## Task directions
Of all the entries below, only the lines from the one with "This screenshot has" up to and including the one with "Task: Click the log in as user icon" are to be duplicated exactly.

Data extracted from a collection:
=-=-=

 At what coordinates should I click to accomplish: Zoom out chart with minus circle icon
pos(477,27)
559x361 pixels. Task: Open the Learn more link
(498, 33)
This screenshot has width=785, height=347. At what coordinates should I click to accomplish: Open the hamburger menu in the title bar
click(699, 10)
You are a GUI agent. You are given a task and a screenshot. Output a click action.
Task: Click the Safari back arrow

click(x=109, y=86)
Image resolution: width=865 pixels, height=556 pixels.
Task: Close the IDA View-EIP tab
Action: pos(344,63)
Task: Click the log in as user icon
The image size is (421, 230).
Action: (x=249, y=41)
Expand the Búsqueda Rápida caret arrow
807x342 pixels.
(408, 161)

=-=-=

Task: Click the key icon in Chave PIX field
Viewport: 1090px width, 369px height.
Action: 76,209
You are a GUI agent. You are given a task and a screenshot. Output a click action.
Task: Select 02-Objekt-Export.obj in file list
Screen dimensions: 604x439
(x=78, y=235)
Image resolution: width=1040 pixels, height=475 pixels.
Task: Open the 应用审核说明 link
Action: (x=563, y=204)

=-=-=

## Final answer
This screenshot has width=785, height=347. At what coordinates should I click to accomplish: Open the hamburger menu in the title bar
click(699, 10)
You are a GUI agent. You are given a task and a screenshot. Output a click action.
Task: Click the Safari back arrow

click(x=109, y=86)
Image resolution: width=865 pixels, height=556 pixels.
Task: Close the IDA View-EIP tab
Action: pos(344,63)
Task: Click the log in as user icon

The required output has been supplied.